Presiden SBY Dinilai Tak Serius Tuntaskan Masalah HAM
Berita

Presiden SBY Dinilai Tak Serius Tuntaskan Masalah HAM

Pembentukan KKR Bisa Menjadi Solusi

Oleh:
ADY
Bacaan 2 Menit
Presiden SBY Dinilai Tak Serius Tuntaskan Masalah HAM
Hukumonline

Di momen peringatan Hari HAM Sedunia yang jatuh pada tanggal 10 Desember 2013, sejumlah LSM melontarkan kritik mereka terkait kondisi HAM di Negeri ini. Yayasan Lembaga Bantuan Hukum Indonesia, misalnya, menyatakan di masa pemerintahan Presiden Susilo Bambang Yudhoyono (SBY), banyak kasus-kasus pelanggaran HAM yang belum terselesaikan. Seperti kasus Jemaah Ahmadiyah, GKI Yasmin, HKBP Filadelpia dan Syiah.

Menurut YLBHI, pemerintah melakukan pembiaran dan berperan aktif terhadap suburnya tindakan intoleransi terhadap kebebasan beragama. Direktur Advokasi dan Kampanye YLBHI, Bahrain  mengatakan Presiden SBY seharusnya menegakkan HAM secara serius. Salah satu bentuk keseriusan itu adalah dengan membentuk Komisi Kebenaran dan Rekonsiliasi (KKR). Pembentukan KKR diyakini akan menjadikan upaya penegakan dan penuntasan masalah HAM berjalan baik.

Jika KKR Nasional terbentuk, Bahrain melanjutkan, maka memudahkan berdirinya KKR di daerah. Dengan begitu pemulihan hak-hak korban pelanggaran HAM dapat dilakukan di seluruh wilayah seperti Aceh dan Papua. “Lewat KKR kita bisa melihat sejauh mana keseriusan negara dalam menyelesaikan pelanggaran HAM,” katanya dalam jumpa pers di kantor YLBHI Jakarta, Selasa (10/12).

Tak ketinggalan sebagai upaya menegakan HAM, Bahrain mendesak agar kewenangan Komnas HAM diperkuat bukan hanya melakukan penyelidikan saja. Tapi harus diberi tindakan lebih seperti penangkapan dan menyeret pelaku pelanggaran HAM ke pengadilan HAM.

Selaras dengan itu terkait Pengadilan HAM ad hoc Bahrain berpendapat seharusnya tidak dibentuk berdasarkan regional, tapi terpusat di satu tempat. Menurutnya hal tersebut dapat memperkuat pengadilan HAM ad hoc. Sebab keberadaan pengadilan HAM di beberapa wilayah dikhawatirkan hasilnya tidak sesuai dengan harapan.

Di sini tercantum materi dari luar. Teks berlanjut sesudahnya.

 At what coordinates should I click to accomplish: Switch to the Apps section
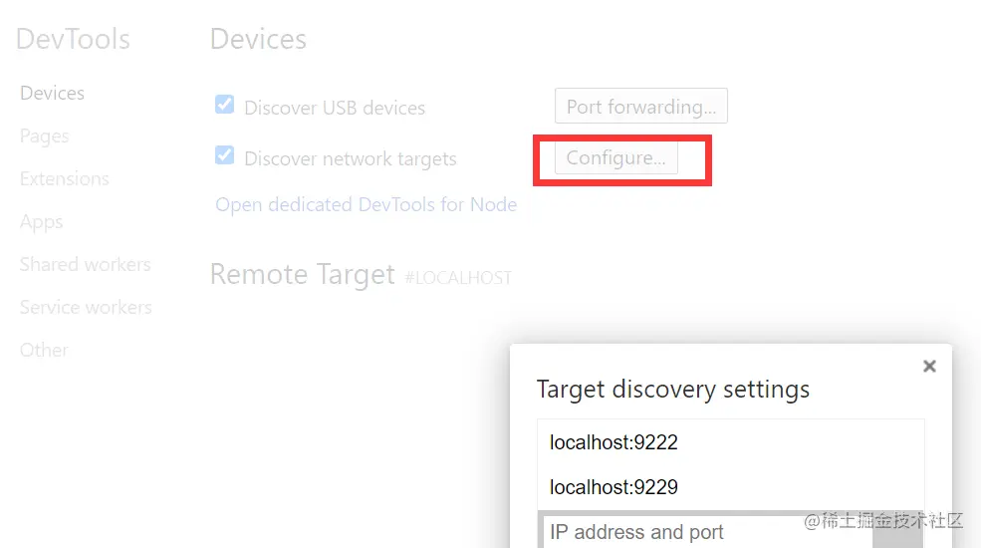pyautogui.click(x=41, y=222)
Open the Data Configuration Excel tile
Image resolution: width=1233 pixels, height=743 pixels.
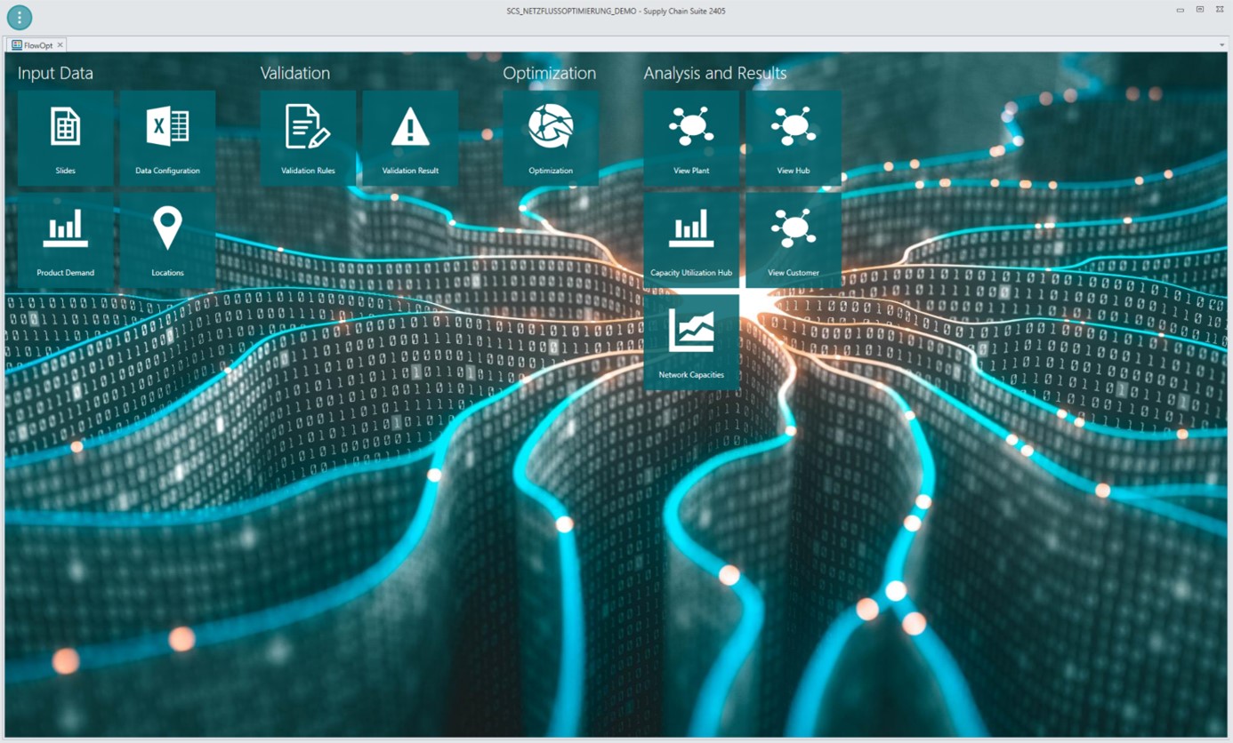(x=167, y=138)
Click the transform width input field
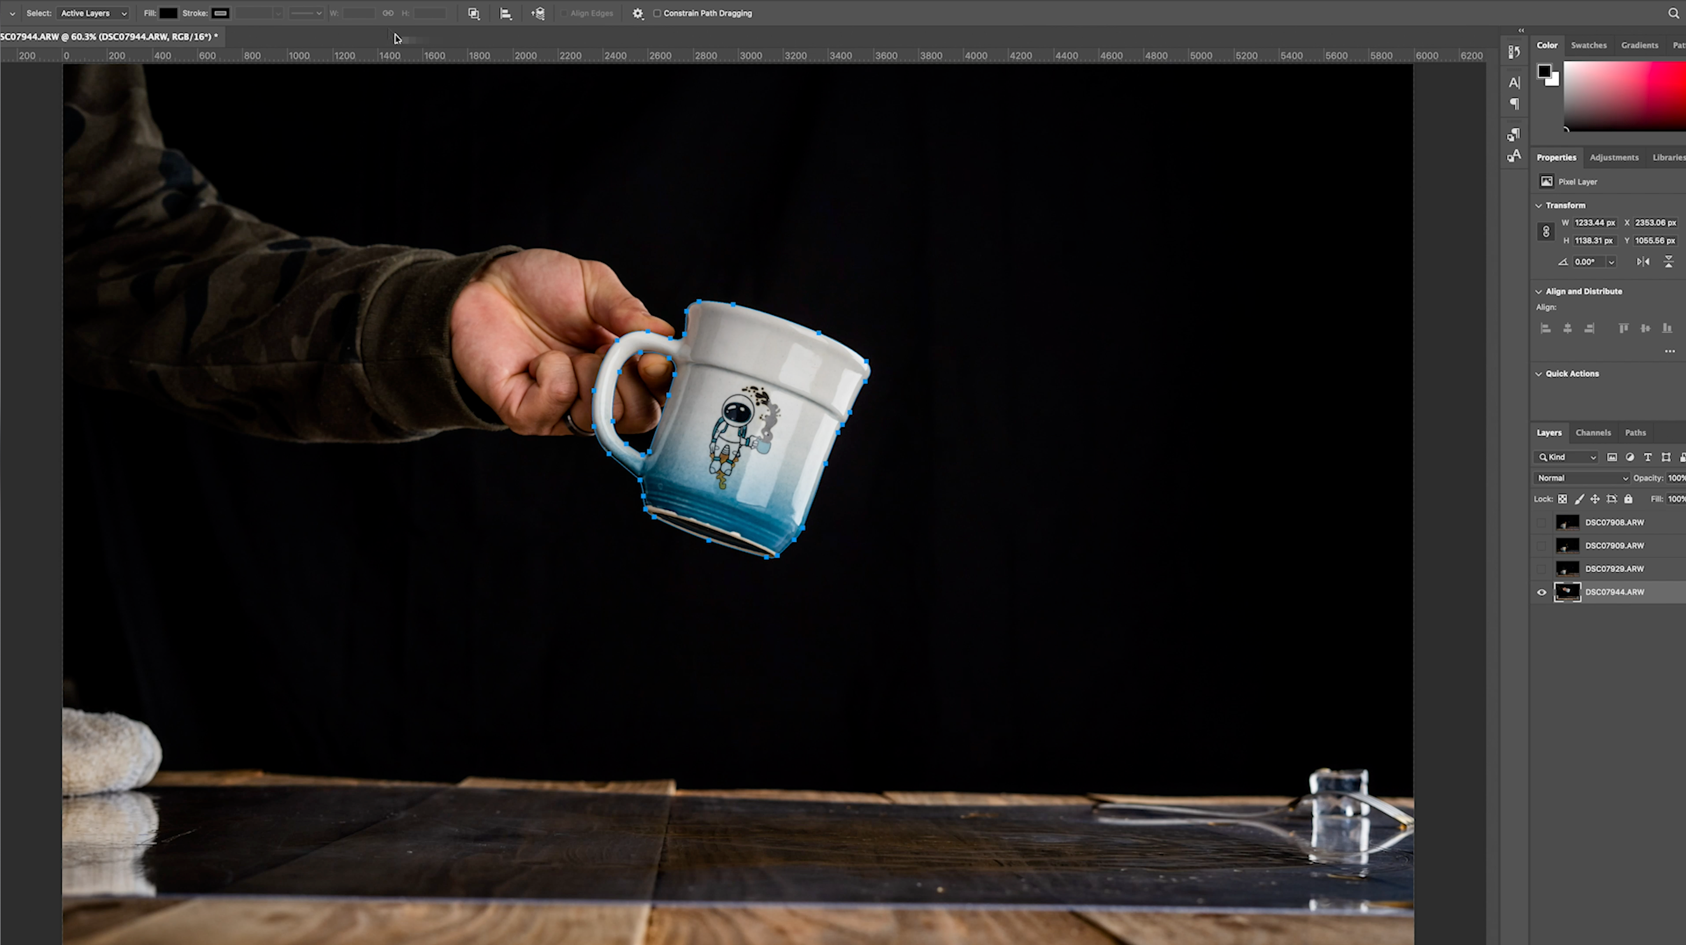 (1594, 223)
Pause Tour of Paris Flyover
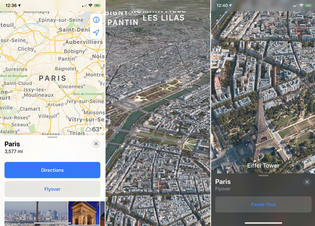This screenshot has width=315, height=226. [263, 204]
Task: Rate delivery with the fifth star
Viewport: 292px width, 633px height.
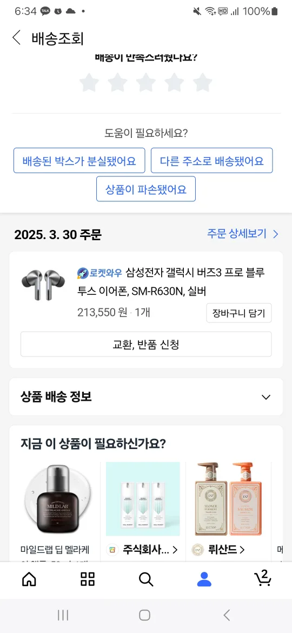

Misalnya, seperti pengadilan tindak pidana korupsi di daerah yang banyak membebaskan tersangka. “Pengadilan HAM itu harusnya hanya ada satu saja, seperti Mahkamah Konstitusi (MK),” paparnya.

Atas dasar itu Bahrain menyebut YLBHI mendesak pemerintah menjadikan hari HAM internasional sebagai momentum menegakan prinsip-prinsip HAM. Berperan aktif menjalankan UUD RI 1945 dan UU No.39 Tahun 1999 tentang HAM. Kemudian, segera menuntaskan pelanggaran HAM masa lalu dan yang terjadi saat ini serta memberikan perlindungan terhadap keberagaman. Meratifikasi konvensi internasional yang tertunda seperti Optional Protocol to The Convention Against Torture (OPCAT). Lalu, pemerintah dan DPR dituntut segera membentuk UU KKR dengan memperhatikan pertimbangan putusan MK atas KKR.

Pada kesempatan yang sama pengabdi bantuan hukum YLBHI, Jerry Limbong, mengatakan OPCAT dibutuhkan untuk mencegah terjadinya tindak penyiksaan. Menurutnya, selama ini dalam proses hukum, aparat kepolisian diduga kuat melakukan tindakan tersebut dalam rangka meminta keterangan saat melakukan interogasi. Dengan diratifikasinya OPCAT diharapkan ke depan tindak penyiksaan dapat dicegah.